In the electron beam device shown in the figure, an equivalent circuit diagram when a spark discharge occurs in a vacuum inside the electron beam generation source, FIG. 3 is a conceptual diagram showing an embodiment of the present invention, and FIG. An equivalent circuit diagram, FIG. 5 is a conceptual diagram showing a second embodiment of the present invention, FIG. 6 is an equivalent circuit diagram in FIG. 5, and FIG. 7 is a conceptual diagram showing a third embodiment of the present invention. 8th
The figure is an equivalent circuit diagram of FIG. 7, and FIG. 9 is an equivalent circuit diagram of the fourth embodiment of the present invention.
FIG. 10 is an equivalent circuit diagram of FIG. 9. In the figure, 1 is a power supply, 2 is a coaxial cable 3 is an electron gun, 10 is a cathode heating power supply, 60 is a bias power supply, 13.

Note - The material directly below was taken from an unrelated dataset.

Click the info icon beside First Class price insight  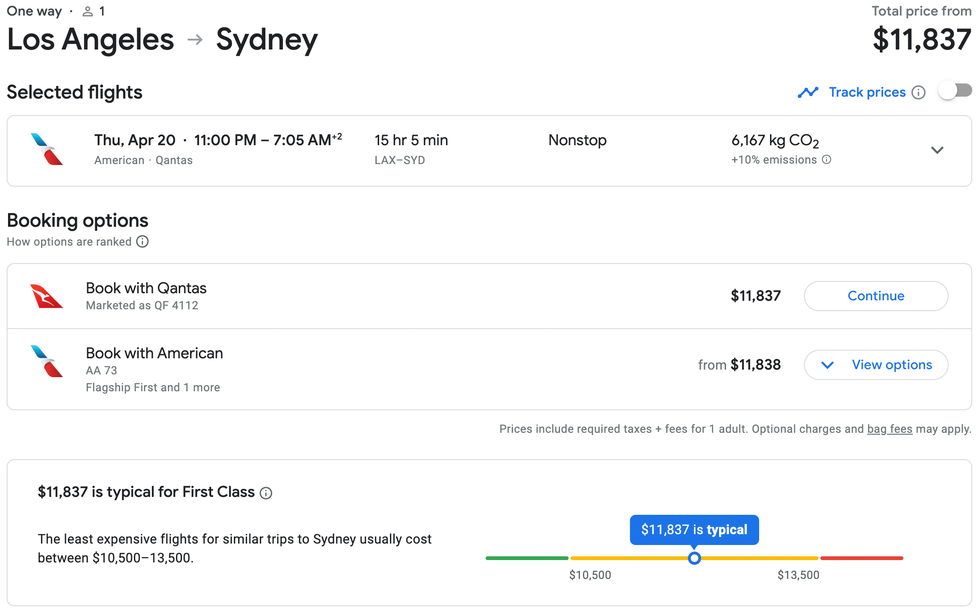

63 is the first isolation transformer, 40° 67 is the stray capacitance of the first isolation transformer 13, 63, 20, 21, 22 is the core wire of the coaxial cable, 35 is the Wehnelt electrode 32 and the anode 33
51.53, 54, and 70 are surge voltage absorbing capacitors, and 52.53 is surge voltage control wiring. Note that the same reference numerals in each figure indicate the same or corresponding parts.

Claims (1)

[Scope of Claims] 1. A charged particle generator having a grounded accelerating electrode and a non-grounded electrode, an accelerating power source that supplies accelerating power between the Calorie velocity electrode and the non-grounded electrode, and the above non-grounded electrode. In those equipped with a power source for driving non-grounded electrodes that is insulated from the ground potential by an isolation transformer that supplies driving power to the grounded electrodes,
A discharge low impedance circuit is provided to connect between the output terminal of the secondary winding of the insulation transformer and the non-grounded electrode, and when a spark discharge occurs between the non-grounded electrode and the accelerating electrode, the A charged particle device characterized in that the charged particle device is configured to discharge the charge of the secondary winding of the transformer through the low impedance circuit for discharging. 2 When the non-grounded electrode and one output terminal of the secondary winding of the isolation transformer are connected, S and the other output terminal of the secondary winding are sufficiently larger than the stray capacitance of the secondary winding. The charged particle device according to claim 1, comprising a low impedance circuit for discharging connected by a capacitor or aresph having a capacitance. 3 Discharge connected between the output terminals of the secondary winding of an isolation transformer and between one of these output terminals and a non-grounded electrode with a capacitor or Aresph having a capacitance sufficiently larger than the stray capacitance of the secondary winding. 2. A charged particle device according to claim 1, comprising a low impedance circuit. 4 A capacitor with a capacitance sufficiently larger than the stray capacitance of the secondary winding is connected between the output terminals of the power supply for driving the non-grounded electrodes, and between both of these output terminals and both output terminals of the secondary winding of the isolation transformer. The charged particle device according to claim 1, further comprising a discharge low impedance circuit connected by an Aresph.